[[ Input records open ]]

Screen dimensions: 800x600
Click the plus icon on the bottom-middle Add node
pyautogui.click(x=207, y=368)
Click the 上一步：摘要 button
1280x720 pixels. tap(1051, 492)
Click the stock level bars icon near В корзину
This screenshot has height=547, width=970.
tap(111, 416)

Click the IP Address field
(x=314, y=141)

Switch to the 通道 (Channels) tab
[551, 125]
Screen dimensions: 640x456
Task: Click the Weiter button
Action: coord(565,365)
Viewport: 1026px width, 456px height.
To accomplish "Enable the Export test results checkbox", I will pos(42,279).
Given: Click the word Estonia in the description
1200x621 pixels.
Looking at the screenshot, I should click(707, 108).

[[ Input records closed ]]
[[ Input records open ]]

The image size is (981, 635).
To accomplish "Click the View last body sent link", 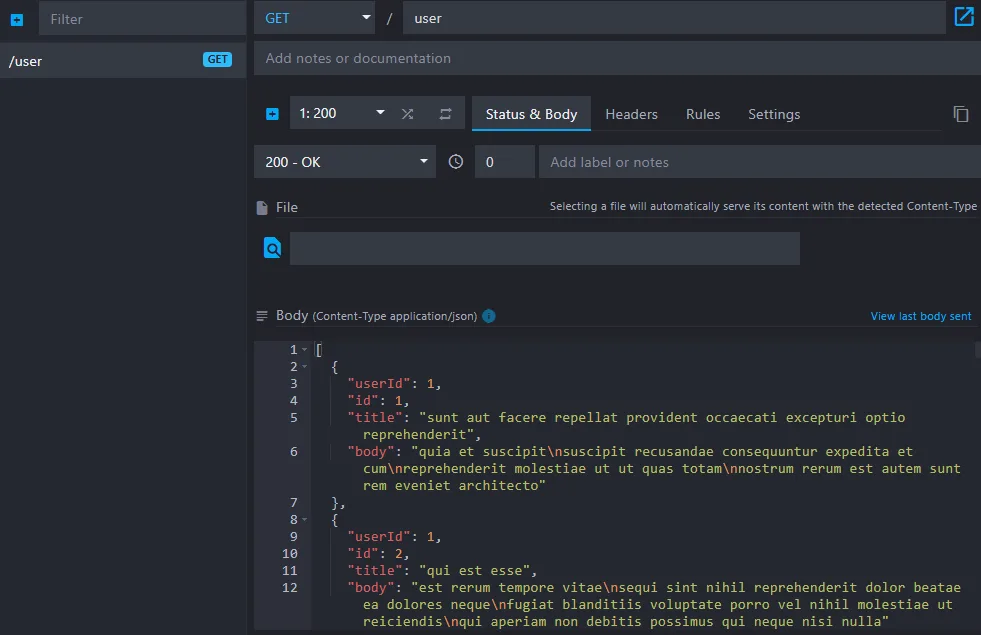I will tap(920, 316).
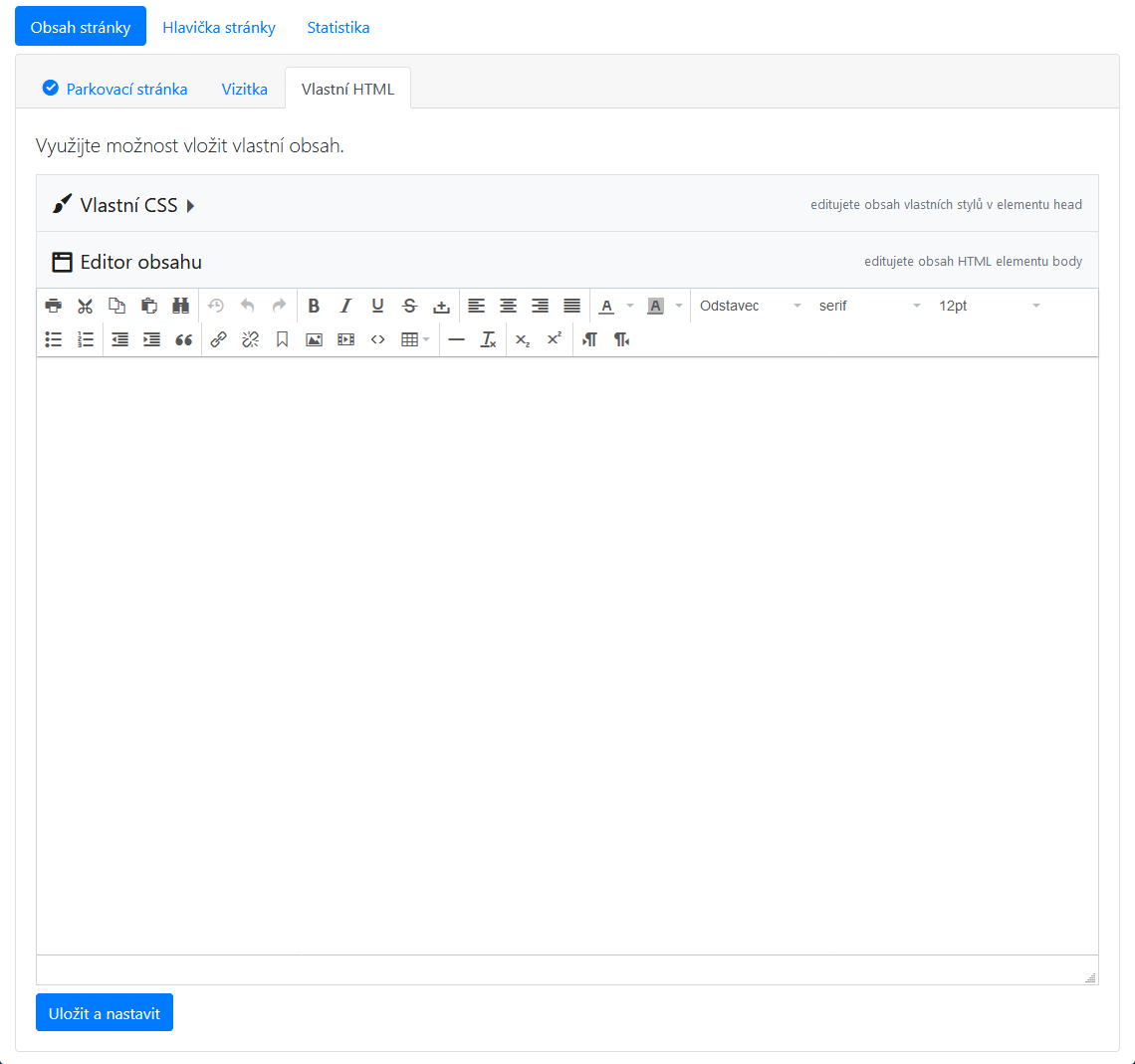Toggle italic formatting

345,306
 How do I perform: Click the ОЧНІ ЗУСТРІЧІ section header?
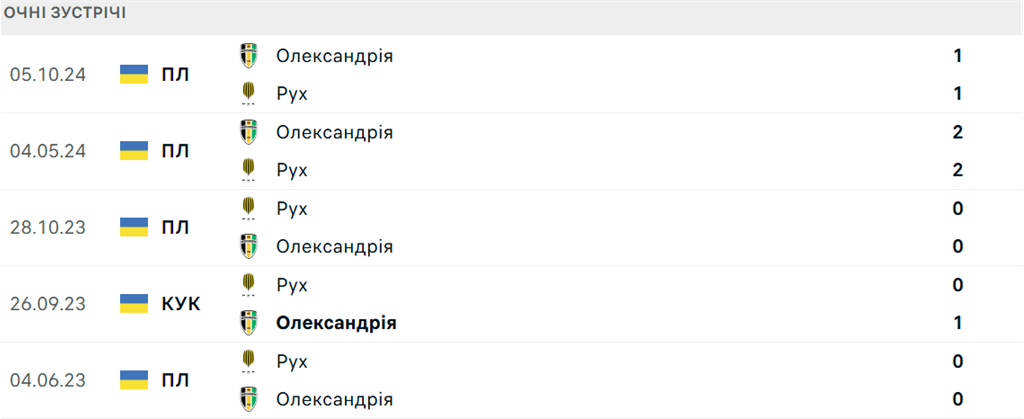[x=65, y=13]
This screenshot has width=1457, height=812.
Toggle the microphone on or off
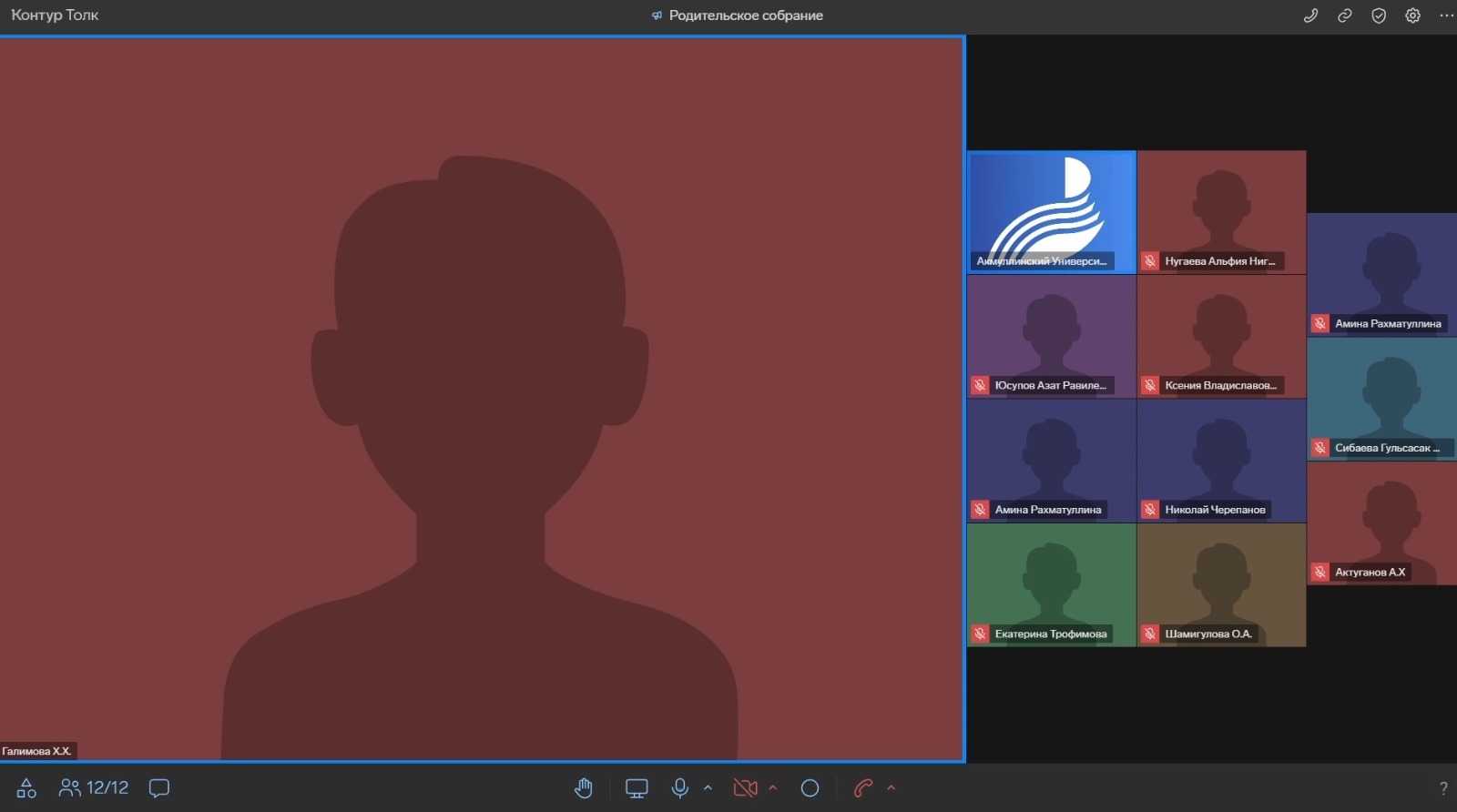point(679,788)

[[ Input records closed ]]

• _To do_
Take the lines above from the one containing "Click the IP Address field" to the one containing "Viewport: 1026px width, 456px height." and retype them exactly, both ends included, with nothing added.

• _Output below_
Click the IP Address field
(x=314, y=141)

Switch to the 通道 (Channels) tab
[551, 125]
Screen dimensions: 640x456
Task: Click the Weiter button
Action: coord(565,365)
Viewport: 1026px width, 456px height.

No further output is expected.